→ **TASK GOAL**
Reproduce the full set of records that follow, exactly as shown.

==== THE DATA

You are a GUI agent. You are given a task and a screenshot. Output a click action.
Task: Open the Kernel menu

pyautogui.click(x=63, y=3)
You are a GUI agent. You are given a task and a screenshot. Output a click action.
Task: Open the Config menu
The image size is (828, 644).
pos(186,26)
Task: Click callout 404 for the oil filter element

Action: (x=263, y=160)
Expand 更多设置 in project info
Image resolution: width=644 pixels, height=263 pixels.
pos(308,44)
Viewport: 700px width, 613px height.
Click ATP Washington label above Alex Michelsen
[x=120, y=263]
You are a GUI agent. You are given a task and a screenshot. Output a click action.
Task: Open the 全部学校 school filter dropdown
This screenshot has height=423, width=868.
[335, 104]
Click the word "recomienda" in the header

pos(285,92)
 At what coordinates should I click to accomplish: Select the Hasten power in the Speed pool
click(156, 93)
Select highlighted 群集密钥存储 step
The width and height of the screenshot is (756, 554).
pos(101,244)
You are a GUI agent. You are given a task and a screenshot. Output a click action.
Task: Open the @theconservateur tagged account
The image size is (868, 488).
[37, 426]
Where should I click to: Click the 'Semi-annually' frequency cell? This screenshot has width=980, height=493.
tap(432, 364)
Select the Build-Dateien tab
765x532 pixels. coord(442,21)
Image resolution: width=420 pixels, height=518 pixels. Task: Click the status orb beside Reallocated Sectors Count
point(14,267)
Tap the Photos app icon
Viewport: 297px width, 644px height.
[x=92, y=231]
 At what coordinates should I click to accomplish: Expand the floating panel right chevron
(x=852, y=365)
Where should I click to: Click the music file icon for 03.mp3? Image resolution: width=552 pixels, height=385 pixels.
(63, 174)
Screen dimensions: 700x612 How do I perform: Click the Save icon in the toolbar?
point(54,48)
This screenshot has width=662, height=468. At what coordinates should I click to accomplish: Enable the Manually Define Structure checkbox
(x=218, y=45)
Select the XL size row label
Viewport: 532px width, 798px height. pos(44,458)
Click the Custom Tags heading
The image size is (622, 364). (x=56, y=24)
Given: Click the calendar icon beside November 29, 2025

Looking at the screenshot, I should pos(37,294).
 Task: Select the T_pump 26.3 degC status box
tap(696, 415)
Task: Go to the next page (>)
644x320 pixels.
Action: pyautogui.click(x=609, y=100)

========

→ **SOLUTION FOR THIS PROBLEM**
You are a GUI agent. You are given a task and a screenshot. Output a click action.
Task: Open the Kernel menu

pyautogui.click(x=63, y=3)
You are a GUI agent. You are given a task and a screenshot. Output a click action.
Task: Open the Config menu
The image size is (828, 644).
pos(186,26)
Task: Click callout 404 for the oil filter element

Action: (x=263, y=160)
Expand 更多设置 in project info
Image resolution: width=644 pixels, height=263 pixels.
pos(308,44)
Viewport: 700px width, 613px height.
Click ATP Washington label above Alex Michelsen
[x=120, y=263]
You are a GUI agent. You are given a task and a screenshot. Output a click action.
Task: Open the 全部学校 school filter dropdown
This screenshot has height=423, width=868.
[335, 104]
Click the word "recomienda" in the header

pos(285,92)
 At what coordinates should I click to accomplish: Select the Hasten power in the Speed pool
click(156, 93)
Select highlighted 群集密钥存储 step
The width and height of the screenshot is (756, 554).
pos(101,244)
You are a GUI agent. You are given a task and a screenshot. Output a click action.
Task: Open the @theconservateur tagged account
The image size is (868, 488).
[37, 426]
Where should I click to: Click the 'Semi-annually' frequency cell? This screenshot has width=980, height=493.
tap(432, 364)
Select the Build-Dateien tab
765x532 pixels. coord(442,21)
Image resolution: width=420 pixels, height=518 pixels. Task: Click the status orb beside Reallocated Sectors Count
point(14,267)
Tap the Photos app icon
Viewport: 297px width, 644px height.
[x=92, y=231]
 At what coordinates should I click to accomplish: Expand the floating panel right chevron
(x=852, y=365)
Where should I click to: Click the music file icon for 03.mp3? Image resolution: width=552 pixels, height=385 pixels.
(63, 174)
Screen dimensions: 700x612 How do I perform: Click the Save icon in the toolbar?
point(54,48)
This screenshot has width=662, height=468. At what coordinates should I click to accomplish: Enable the Manually Define Structure checkbox
(x=218, y=45)
Select the XL size row label
Viewport: 532px width, 798px height. pos(44,458)
Click the Custom Tags heading
The image size is (622, 364). (x=56, y=24)
Given: Click the calendar icon beside November 29, 2025

Looking at the screenshot, I should pos(37,294).
 Task: Select the T_pump 26.3 degC status box
tap(696, 415)
Task: Go to the next page (>)
644x320 pixels.
Action: pyautogui.click(x=609, y=100)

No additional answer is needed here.